| Text under study |
========

# Valspar primer



## Bill (Mar 30, 2006)

I am not a painter by trade, but I have done my share of painting on my own jobs in the past. Today the HO purchased 5 gallon bucket of tinted Valspar primer. I was applying it and thought to myself this stuff is GREAT! Covers anything. If you scratch the drywall mud with your car keys this stuff would cover over it. Nice thick body. Then I ran out. I went back to Lowes and got 2 one gallon cans to finish up with. The 2 one gallon cans were crap! It was wattery, no body to it what so ever, would not cover up pencil marks on the drywall. The 5 gallon bucket hid all the marks with one coat. As you can see the 5 gallon bucket and the 2 one gallon cans are identical. Why would the 2 one gallon cans be so bad for? I showed this to the HO. We have taken so much time to make sure that all the walls were plumb, level and square, the drywall joints can not be seen even if you lay a 4' level across the joints you can not even get a piece of paper through it. I just hope that after all that work this primer does not make my job look bad in the end. The HO was taken by another man who really messed things up so we were trying to restore his faith in knowing that there are some out there who care about their work. But this could end that.


----------



## Bill (Mar 30, 2006)

UPDATE
just called the Valspar Mfg. They said the 5 gallon container was correct. The 2 one gallon cans were defective somehow. They informed me to go back to lowes and have them replaced, if not I was to call them back and they would see to it that it gets changed regardless of how much was used up. seems like they care about their product anyway. No runaround, no BS, just satisfaction.


----------



## slickshift (Jun 14, 2005)

Not really...
They just are used to doing that because they get so much crap returned
Because it is crap

Who paid for your repaint and travel time to get the new product?

Wasn't THAT convenient now was it?

It's like the "lifetime warranty" on the Autozone starters
"But they gave me e new one free"

========

| Excerpted records |
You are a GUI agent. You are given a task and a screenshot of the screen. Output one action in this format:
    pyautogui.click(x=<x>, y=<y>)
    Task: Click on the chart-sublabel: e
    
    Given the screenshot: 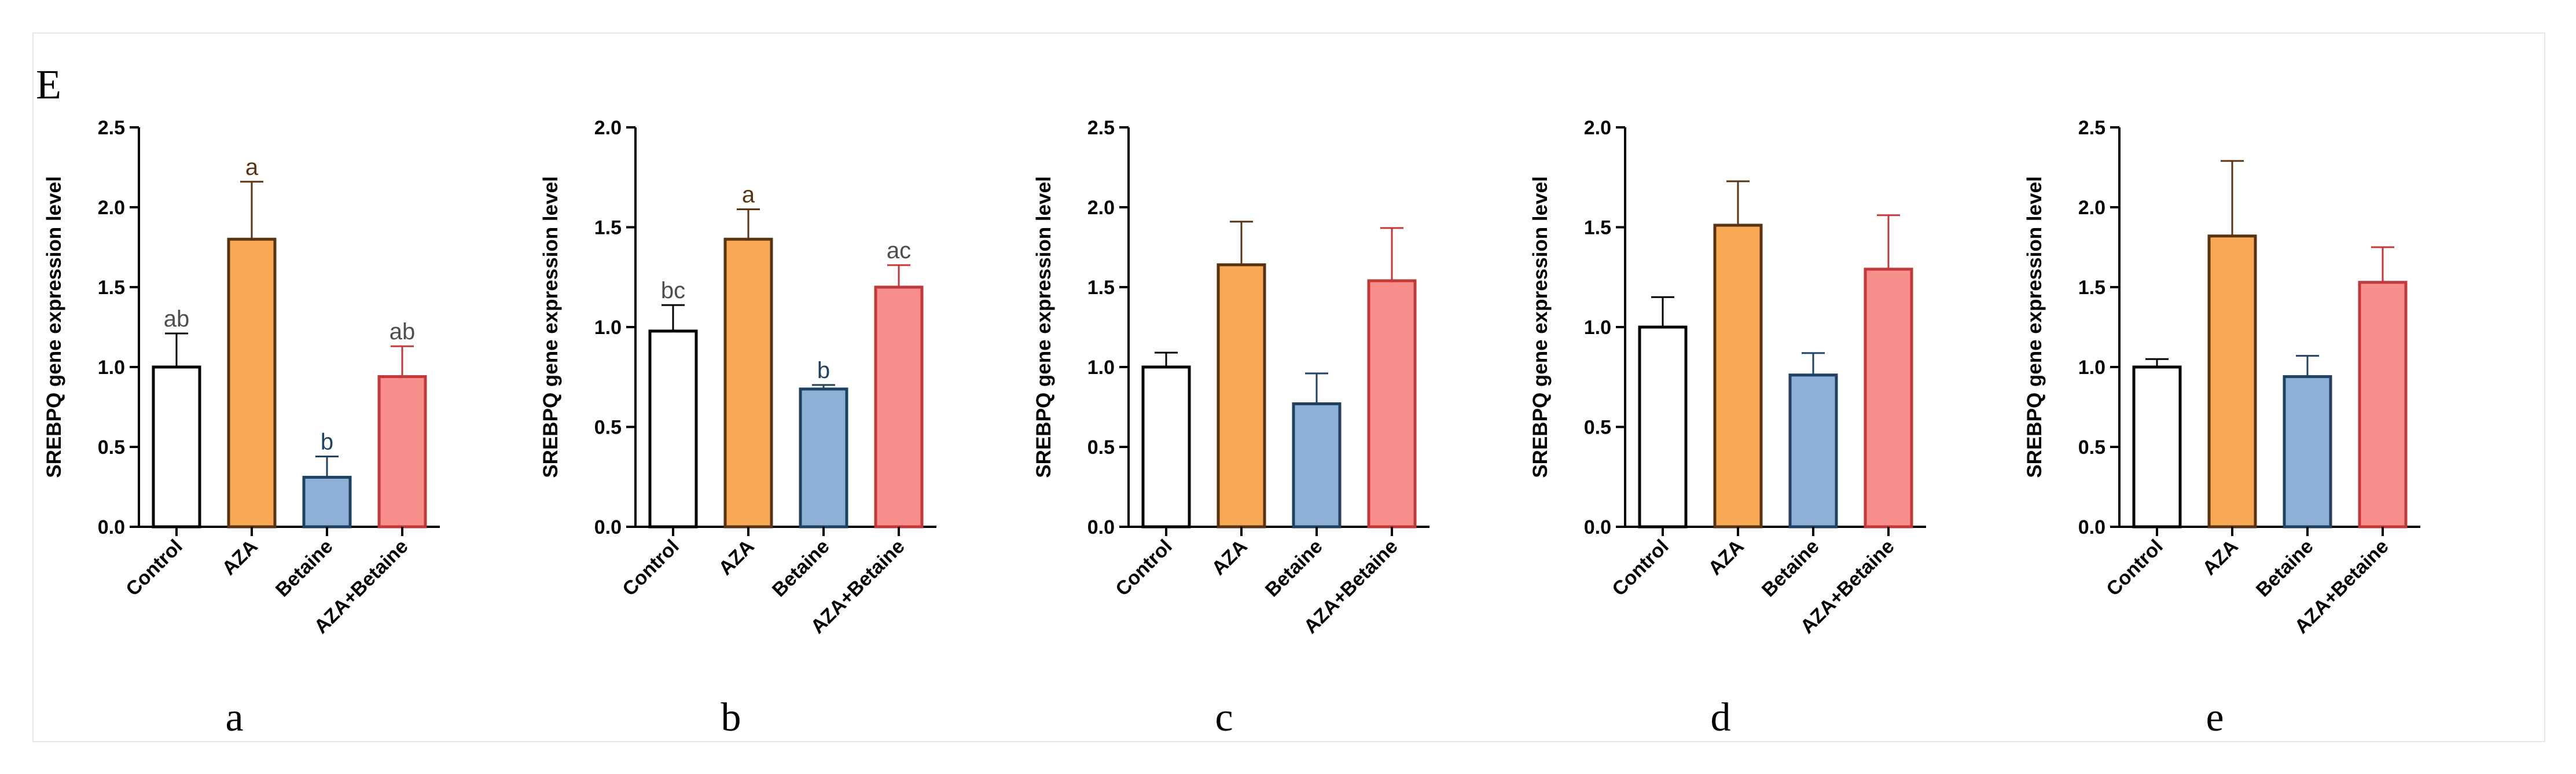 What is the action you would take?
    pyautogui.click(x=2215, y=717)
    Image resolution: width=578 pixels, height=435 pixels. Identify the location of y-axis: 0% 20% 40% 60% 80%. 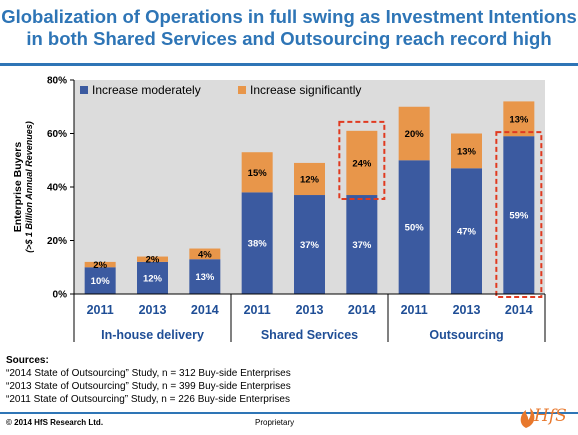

========

| Exercise details |
In the Valspar primer thread, write out the passage starting with "## slickshift (Jun" and going on through "now was it?", switching "repaint" to "second coat".

| Exercise output |
## slickshift (Jun 14, 2005)

Not really...
They just are used to doing that because they get so much crap returned
Because it is crap

Who paid for your second coat and travel time to get the new product?

Wasn't THAT convenient now was it?